Le paysage est bucolique, la promenade plaisante. Depuis que nous avons quitté la route, le pan de la montagne qui s'élève dans notre dos nous abrite du vent. Nous ne ressentons plus le froid et continuons notre descente.

Par temps mouillé, le chemin doit être très glissant mais nous sommes chanceux, la pluie n'a été annoncée que pour la mi-journée. Dans la neige, comme en 39, ça doit être autrement plus compliqué de ne pas rouler-bouler jusqu'en bas. Toute à cette pensée, je ne m'étonne même pas de passer à côté de la carcasse rouillée d'une voiture !

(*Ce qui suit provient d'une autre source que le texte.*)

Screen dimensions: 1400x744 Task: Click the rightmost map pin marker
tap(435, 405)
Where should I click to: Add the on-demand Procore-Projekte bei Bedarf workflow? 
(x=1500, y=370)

Sur notre droite, la nature est sauvage. Sur la pente qui s'élève sur notre gauche, celle exposée au soleil, nous pouvons voir les terrasses des jardins en espaliers, qui permettaient de travailler la terre à plat en dépit de la forte pente mais aussi d'empêcher que la terre ne se ravine et ne dégringole au fond du ravin à chaque orage. Aujourd'hui, la majorité des parcelles est abandonnée.

Ça et là se dressent les ruines d'anciens cabanons. Mon regard se pose un instant sur l'un d'eux. Je me demande s'il était déjà là, il y a 80 ans... Certainement que oui. 

Et nous continuons notre descente.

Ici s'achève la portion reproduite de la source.